Stored items
-- Opening Marker --
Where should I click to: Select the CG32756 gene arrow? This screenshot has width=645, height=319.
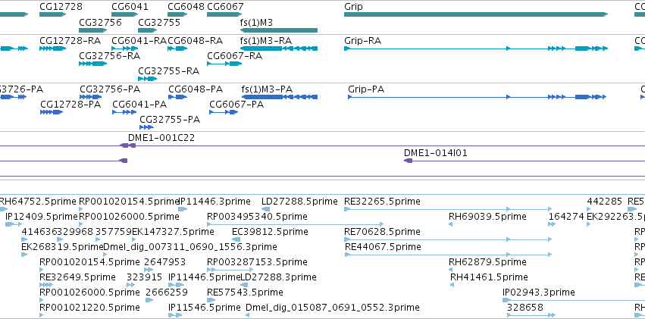(x=93, y=30)
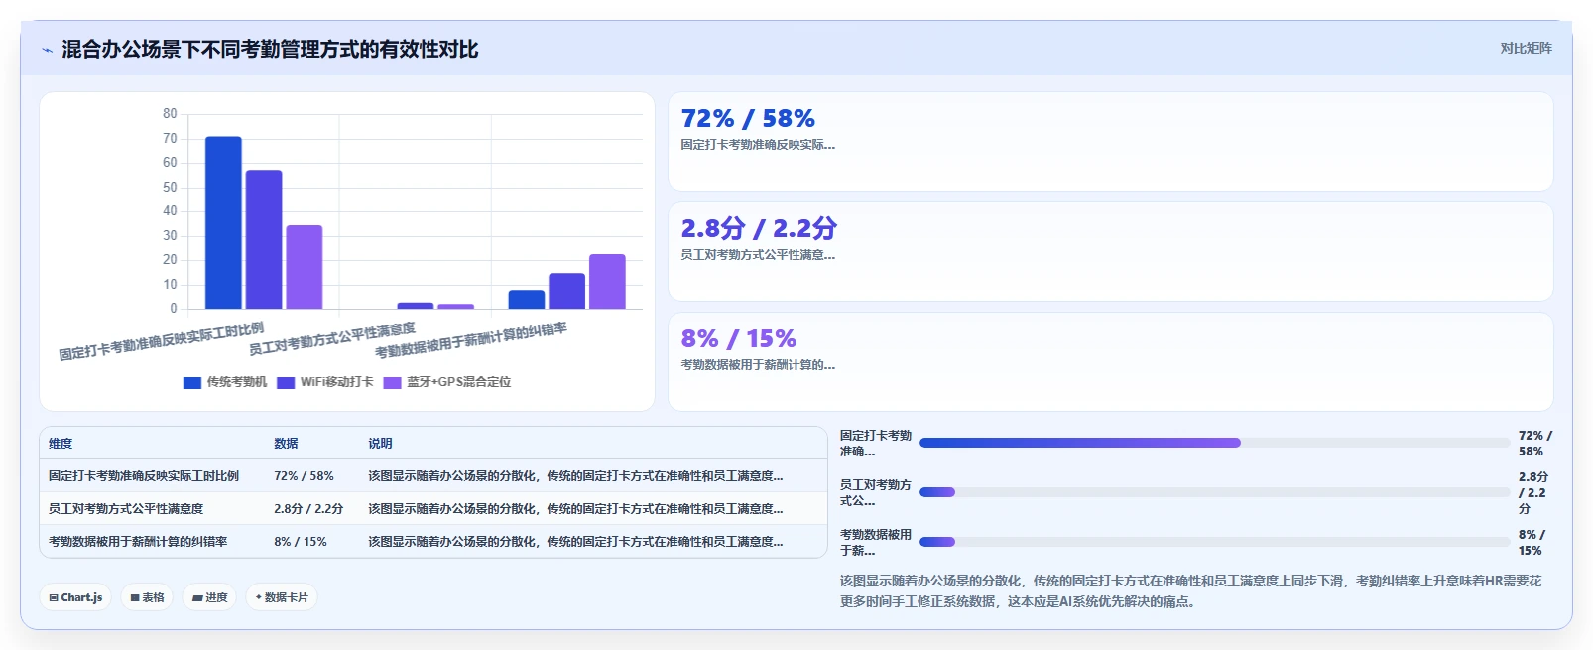Click the 数据 column header
Viewport: 1593px width, 650px height.
coord(286,444)
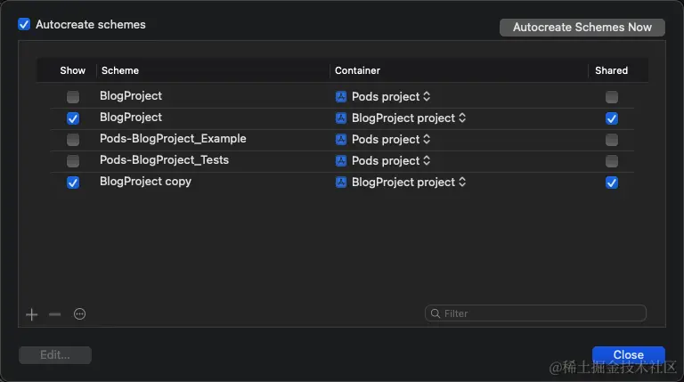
-- Closing Marker --
The expected output is every entry, retyped exactly, with all pictures removed.

▶ Reply to the exercise:
Where should I click to: Select the CG32756 gene arrow? This screenshot has width=645, height=319.
(x=93, y=30)
Click the 数据 column header
Viewport: 1593px width, 650px height.
coord(286,444)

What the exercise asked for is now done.